> [Extracted records]:

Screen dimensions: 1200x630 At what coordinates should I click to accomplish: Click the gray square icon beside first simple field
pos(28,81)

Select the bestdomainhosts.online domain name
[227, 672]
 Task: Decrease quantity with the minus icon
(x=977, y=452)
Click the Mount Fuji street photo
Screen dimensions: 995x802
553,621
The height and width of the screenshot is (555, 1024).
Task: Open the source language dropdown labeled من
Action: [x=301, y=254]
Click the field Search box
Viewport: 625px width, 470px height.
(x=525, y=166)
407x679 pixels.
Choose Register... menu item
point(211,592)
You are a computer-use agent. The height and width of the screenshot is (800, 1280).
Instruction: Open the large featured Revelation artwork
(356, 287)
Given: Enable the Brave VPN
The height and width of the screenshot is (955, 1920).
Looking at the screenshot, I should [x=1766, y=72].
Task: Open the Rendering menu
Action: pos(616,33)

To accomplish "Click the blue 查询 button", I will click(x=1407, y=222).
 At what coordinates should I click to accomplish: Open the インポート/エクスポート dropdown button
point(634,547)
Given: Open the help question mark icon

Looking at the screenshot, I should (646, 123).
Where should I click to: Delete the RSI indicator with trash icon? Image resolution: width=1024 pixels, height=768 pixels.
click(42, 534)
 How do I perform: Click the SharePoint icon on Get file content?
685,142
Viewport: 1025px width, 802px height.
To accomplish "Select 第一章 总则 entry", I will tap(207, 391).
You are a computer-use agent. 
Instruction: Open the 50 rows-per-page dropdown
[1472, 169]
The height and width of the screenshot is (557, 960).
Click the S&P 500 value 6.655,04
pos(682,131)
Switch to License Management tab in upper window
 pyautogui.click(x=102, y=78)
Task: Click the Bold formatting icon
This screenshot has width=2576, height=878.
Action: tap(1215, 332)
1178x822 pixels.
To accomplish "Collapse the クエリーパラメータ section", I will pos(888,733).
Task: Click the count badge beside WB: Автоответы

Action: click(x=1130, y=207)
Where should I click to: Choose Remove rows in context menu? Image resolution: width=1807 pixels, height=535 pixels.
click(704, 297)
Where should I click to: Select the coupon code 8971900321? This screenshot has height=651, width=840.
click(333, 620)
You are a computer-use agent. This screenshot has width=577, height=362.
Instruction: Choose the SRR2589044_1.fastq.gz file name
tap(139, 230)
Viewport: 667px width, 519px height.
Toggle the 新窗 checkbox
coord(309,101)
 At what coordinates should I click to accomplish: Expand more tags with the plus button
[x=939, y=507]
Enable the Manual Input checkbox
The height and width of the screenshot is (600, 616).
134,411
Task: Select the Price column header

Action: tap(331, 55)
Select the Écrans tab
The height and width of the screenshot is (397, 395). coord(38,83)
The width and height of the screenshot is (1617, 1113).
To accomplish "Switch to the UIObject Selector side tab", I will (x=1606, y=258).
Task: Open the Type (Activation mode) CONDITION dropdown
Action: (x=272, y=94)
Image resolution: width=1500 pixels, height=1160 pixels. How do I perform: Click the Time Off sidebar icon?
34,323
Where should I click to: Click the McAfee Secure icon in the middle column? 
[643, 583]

> [Work to complete]: Restate the records, all of them, precisely as written.

> [Reply]:
Screen dimensions: 1200x630 At what coordinates should I click to accomplish: Click the gray square icon beside first simple field
pos(28,81)

Select the bestdomainhosts.online domain name
[227, 672]
 Task: Decrease quantity with the minus icon
(x=977, y=452)
Click the Mount Fuji street photo
Screen dimensions: 995x802
553,621
The height and width of the screenshot is (555, 1024).
Task: Open the source language dropdown labeled من
Action: [x=301, y=254]
Click the field Search box
Viewport: 625px width, 470px height.
(x=525, y=166)
407x679 pixels.
Choose Register... menu item
point(211,592)
You are a computer-use agent. The height and width of the screenshot is (800, 1280).
Instruction: Open the large featured Revelation artwork
(356, 287)
Given: Enable the Brave VPN
The height and width of the screenshot is (955, 1920).
Looking at the screenshot, I should [x=1766, y=72].
Task: Open the Rendering menu
Action: pos(616,33)

To accomplish "Click the blue 查询 button", I will click(x=1407, y=222).
 At what coordinates should I click to accomplish: Open the インポート/エクスポート dropdown button
point(634,547)
Given: Open the help question mark icon

Looking at the screenshot, I should (646, 123).
Where should I click to: Delete the RSI indicator with trash icon? Image resolution: width=1024 pixels, height=768 pixels.
click(42, 534)
 How do I perform: Click the SharePoint icon on Get file content?
685,142
Viewport: 1025px width, 802px height.
To accomplish "Select 第一章 总则 entry", I will tap(207, 391).
You are a computer-use agent. 
Instruction: Open the 50 rows-per-page dropdown
[1472, 169]
The height and width of the screenshot is (557, 960).
Click the S&P 500 value 6.655,04
pos(682,131)
Switch to License Management tab in upper window
 pyautogui.click(x=102, y=78)
Task: Click the Bold formatting icon
This screenshot has width=2576, height=878.
Action: tap(1215, 332)
1178x822 pixels.
To accomplish "Collapse the クエリーパラメータ section", I will pos(888,733).
Task: Click the count badge beside WB: Автоответы

Action: click(x=1130, y=207)
Where should I click to: Choose Remove rows in context menu? Image resolution: width=1807 pixels, height=535 pixels.
click(704, 297)
Where should I click to: Select the coupon code 8971900321? This screenshot has height=651, width=840.
click(333, 620)
You are a computer-use agent. This screenshot has width=577, height=362.
Instruction: Choose the SRR2589044_1.fastq.gz file name
tap(139, 230)
Viewport: 667px width, 519px height.
Toggle the 新窗 checkbox
coord(309,101)
 At what coordinates should I click to accomplish: Expand more tags with the plus button
[x=939, y=507]
Enable the Manual Input checkbox
The height and width of the screenshot is (600, 616).
134,411
Task: Select the Price column header

Action: tap(331, 55)
Select the Écrans tab
The height and width of the screenshot is (397, 395). coord(38,83)
The width and height of the screenshot is (1617, 1113).
To accomplish "Switch to the UIObject Selector side tab", I will (x=1606, y=258).
Task: Open the Type (Activation mode) CONDITION dropdown
Action: (x=272, y=94)
Image resolution: width=1500 pixels, height=1160 pixels. How do I perform: Click the Time Off sidebar icon?
34,323
Where should I click to: Click the McAfee Secure icon in the middle column? 
[643, 583]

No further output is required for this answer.